Abstract
Background:
Accurate cancer registry and awareness of cancer incidence rate is essential in order to define strategies for cancer prevention and control programs. Capture-recapture methods have been recommended for reducing bias and increase the accuracy of cancer incidence estimation.Objectives:
This study aimed to estimate the esophagus cancer incidence by capture-recapture method based on Ardabil population-based cancer registry data.Patients and Methods:
Total new cases of esophagus cancer reported by three sources of pathology reports, medical records, and death certificates to Ardabil province cancer registry center in 2006 and 2008 were enrolled in the study. All duplicated cases between three sources were identified and removed using Excel software. Some characteristics such as name, surname, father’s name, date of birth and ICD codes related to their cancer type were used for data linkage and finding the common cases among three sources. The incidence rate per 100,000 was estimated based on capture-recapture method using the log-linear models. We used BIC, G2 and AIC statistics to select the best-fit model.Results:
After removing duplicates, total 471 new cases of esophagus cancer were reported from three sources. The model with linkage between pathology reports, medical record sources and independence with the death certificates source was the best fitted model. The reported incidence rate for the years 2006 and 2008 was 18.77 and 18.51 per 100,000, respectively. In log-linear analysis, the estimated incidence rate for the years 2006 and 2008 was 49.71 and 53.87 per 100,000 populations, respectively.Conclusions:
Based on the obtained results, it can be concluded that none of the sources of pathology reports, death certificates and medical records individually or collectively were fully covered the incidence cases of esophagus cancer and need to apply some changes in data abstracting and case finding.Keywords
Capture-Recapture Esophagus Cancer Completeness Esophageal Neoplasm
1. Background
Esophagus cancer was the eighth most common cancer in the world in 2008. Also, in the same year, it was the sixth most common cause of death from cancer worldwide and most of these incidences and mortalities occurred in developing countries (1). The south-eastern coast of Caspian Sea is one of the highest incidence areas for esophageal cancer in the world (2). Cancer is the third cause of mortality in Iran. So this disease is an important public health issue in this country. Esophagus cancer has high incidence in north and northwestern regions of Iran (3). Accurate cancer incidence data are essential for planning, monitoring and evaluating national and regional cancer control programs (4).The purpose of population based cancer registries is to estimate the cancer burden in the area covered, to observe trends and regional differences and to provide a database for epidemiological research (5).
As the decision makers in health authorities set their policies according to the results of data registration, they need to know how much the data registration process is reliable. Therefore, completeness of registration is used as one of the measures of quality of a cancer registry (5, 6). Completeness is defined as the proportion of incident cancer cases that is registered (5). Completeness level of cancer registration is one of the main parts of quality control in such registration (7). Since most cancer registries employ more than one data source for case finding, capture-recapture methods may be used to estimate the number of incident cases in the population, and hence to assess completeness of case ascertainment (8).
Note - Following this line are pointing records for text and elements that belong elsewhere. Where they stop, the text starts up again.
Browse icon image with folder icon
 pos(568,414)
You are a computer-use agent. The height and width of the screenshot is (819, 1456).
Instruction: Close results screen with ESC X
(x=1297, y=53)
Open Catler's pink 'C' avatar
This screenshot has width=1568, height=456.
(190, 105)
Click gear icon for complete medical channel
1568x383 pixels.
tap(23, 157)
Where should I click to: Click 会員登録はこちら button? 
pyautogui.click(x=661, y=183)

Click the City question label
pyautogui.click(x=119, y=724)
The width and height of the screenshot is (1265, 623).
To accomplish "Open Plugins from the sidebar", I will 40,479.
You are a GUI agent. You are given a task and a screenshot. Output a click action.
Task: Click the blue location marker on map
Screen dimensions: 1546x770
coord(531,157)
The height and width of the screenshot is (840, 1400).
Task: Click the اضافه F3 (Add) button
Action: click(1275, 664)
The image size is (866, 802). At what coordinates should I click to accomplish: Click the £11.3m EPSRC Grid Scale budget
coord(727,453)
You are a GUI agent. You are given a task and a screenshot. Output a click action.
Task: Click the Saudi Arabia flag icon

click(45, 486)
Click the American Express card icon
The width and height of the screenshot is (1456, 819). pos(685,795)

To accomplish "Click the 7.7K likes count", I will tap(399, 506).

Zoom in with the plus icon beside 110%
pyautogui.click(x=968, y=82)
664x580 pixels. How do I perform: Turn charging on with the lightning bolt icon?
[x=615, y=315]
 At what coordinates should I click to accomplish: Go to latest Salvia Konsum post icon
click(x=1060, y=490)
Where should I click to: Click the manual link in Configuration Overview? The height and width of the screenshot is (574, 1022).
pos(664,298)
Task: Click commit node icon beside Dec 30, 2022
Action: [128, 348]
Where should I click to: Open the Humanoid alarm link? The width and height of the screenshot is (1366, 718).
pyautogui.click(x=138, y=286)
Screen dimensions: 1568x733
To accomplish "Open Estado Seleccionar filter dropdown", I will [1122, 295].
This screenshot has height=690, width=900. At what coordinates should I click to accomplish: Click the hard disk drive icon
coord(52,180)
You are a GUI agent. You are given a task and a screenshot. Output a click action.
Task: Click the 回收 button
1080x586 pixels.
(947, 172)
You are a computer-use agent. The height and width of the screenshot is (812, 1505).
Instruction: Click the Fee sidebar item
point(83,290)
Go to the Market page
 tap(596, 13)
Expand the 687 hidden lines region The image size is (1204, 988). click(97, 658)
Capture-recapture is the method widely used in wildlife population censuses (9). Another important application of this method in epidemiology is to estimating the prevalence of a particular disease and also estimating the completeness of ascertainment of disease registers. However, capture-recapture method can principally be applied to any situation where there are two or even more incomplete lists (10). Two assumptions have to be made when using the simple capture-recapture method. Firstly, the sources are independent, and secondly, all individuals within the same source have an equal chance of being included (9, 11). The use of capture-recapture methods is very efficient for reducing the costs of disease registration as well as reducing bias in incidence estimations and in the case of comparing population subgroups (7). Ardabil province is located in Northwestern Iran, an area 70 km inland from the western Caspian coastline. The esophagus cancer is the second prevalent cancer in both males and females. Also, upper digestive tract cancers are the leading cause of 43% death in Ardabil province (2). The pathology-based cancer registry has been established in Ardabil province since 1999. For the first time in Iran, the population based cancer registry was established in Ardabil in 2003. The Ardabil Cancer Registry (ACR) actively collects information of cancer incidence from Pathology-based, hospital-based and death certificates. The main goal of the ACR is to measure cancer incidence and mortality in residents of Ardabil province (12).
2. Objectives
This study aims to estimate the incidence rate of esophagus cancer in Ardabil by capture-recapture method using log linear model.
3. Patients and Methods
This study was conducted in Ardabil Province which is located in the north-west of Iran. All new cases of esophagus cancer reported by three sources: pathology reports, death certificates, and medical records reported to Ardabil population-based cancer registry in 2006 and 2008 were enrolled in the study. All duplicates in each source were identified and removed using EXCEL software. Some characteristics such as name, surname, father’s name, date of birth and ICD codes related to their cancer type were used to identify the common cases among three sources. The incidence rate of esophagus cancer was estimated by the capture-recapture method and log-linear models. To use capture-recapture method, two main assumptions should be considered, sources of information should be independently and all people who are in every data source should have an equal chance to presence in the study (9, 11). However, in most human populations and medical science studies, usually these assumptions are not established and different sources are not independent. Three source capture-recapture and log-linear model were used to estimate the completeness and more accurate incidence rate of esophagus cancer in Ardabil province. With three registers, there are eight possible combinations of these registers in which cases do or do not appear. The general model uses eight parameters: the common parameter (the logarithm of the number expected to be in all lists), three ‘main effects’ parameters (the log odds ratios against appearing in each list for cases who appear in the others), three ‘two-way interactions’ or second order effect parameters (the log odds ratios between pairs of lists for cases who appear in the other), and a ‘three-way’ interaction parameter. For three registers, A with i levels, B with j levels, C with k levels, the natural logarithm (ln or loge) of expected frequency Fijk for cell ijk, lnFijk, can be denoted as:
where θ is the common parameter, λA, λB, and λC are the main effect parameters, λAB, λAC and λBC are the second order effect (two-way interaction) parameters and λABC is the highest order effect (three-way interaction) parameter. The value of this last three-way interaction parameter cannot be tested from the study data and is assumed to be zero (13).To assess how the various log-linear models fit the data (model fitting) and select the best model, we used the log likelihood-ratio test, also known as G2 or deviance, Akaike’s information criterion (AIC) and Bayesian information criteria (BIC) which they can be expressed as:
Where Obsj is the observed number of individuals in each cell j, and Expji is the expected number of individuals in each cell j under model i.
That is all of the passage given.